═════ Text section ═════
Hey there. I like the concept for this poem, and how it starts out with the main gist ("I will not cry") and describes the girl the author is heartbroken over. I have a couple of gripes with it, as a reader (not necessarily as a poet), so I'm going to go over it stanza by stanza and we'll see how that goes.

For the girl

whose name is so unique

it deserves to be immortalized,

written down in the next, great

American novel.


I feel 'unique' is a little bland in this context. If it's unique enough to be immortalized in the next American novel, surely there are reasons why it's unique--what does it bring to mind when you hear it? What do you associate it with?
═════
* _Problem description_
Answer these questions about the poem critique:
1. What main gist does the critique say the poem starts out with?
2. In the quoted stanza, where does the girl's name deserve to be written down?
3. Which word does the critique find a little bland in this context?
The records that come next are separate material and are not connected to the text above.
═════ Listing ═════
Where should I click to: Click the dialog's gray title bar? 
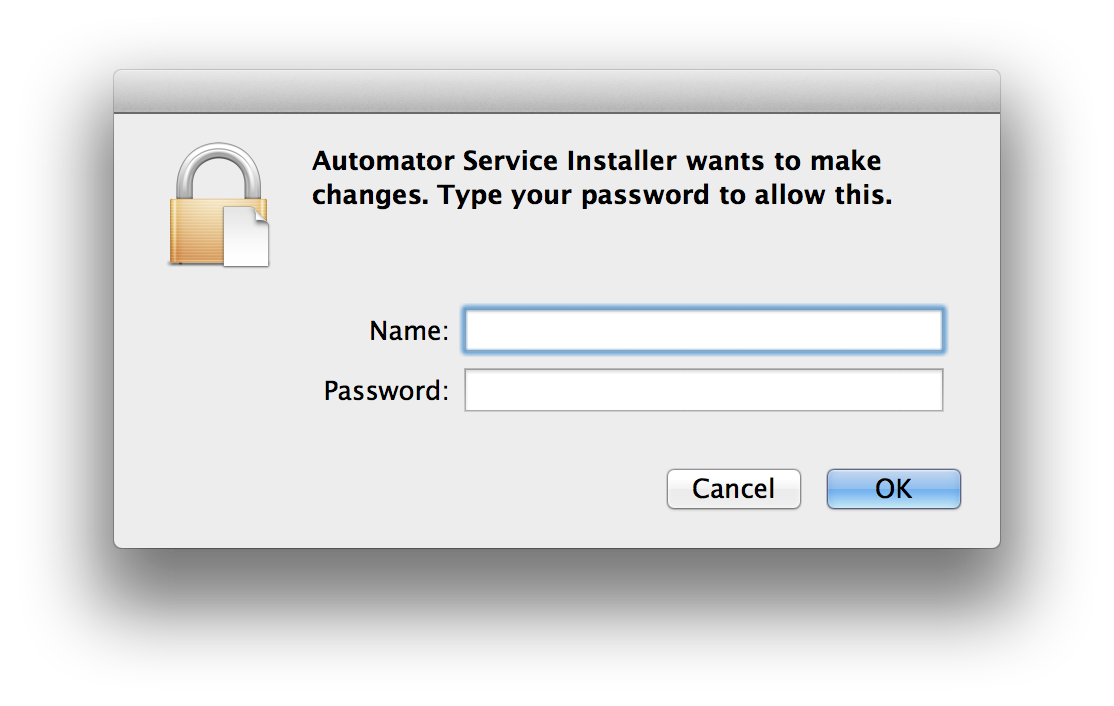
═════
═════ Listing ═════
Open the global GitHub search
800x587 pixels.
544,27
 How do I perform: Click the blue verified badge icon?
═════
═════ Listing ═════
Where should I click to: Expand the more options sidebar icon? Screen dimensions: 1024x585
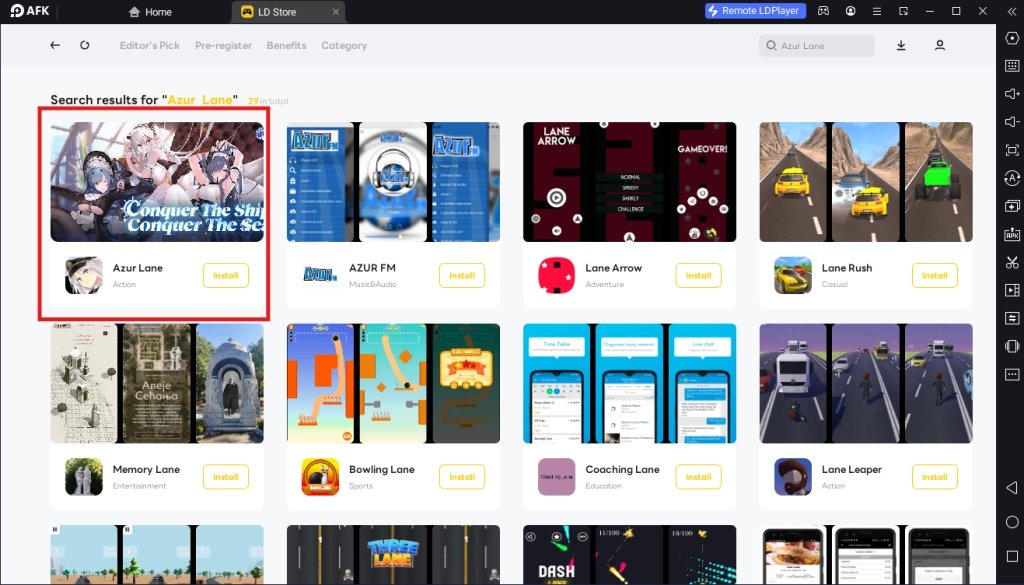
═════
* _Full solution_
1. "I will not cry"
2. In the next, great American novel
3. "Unique"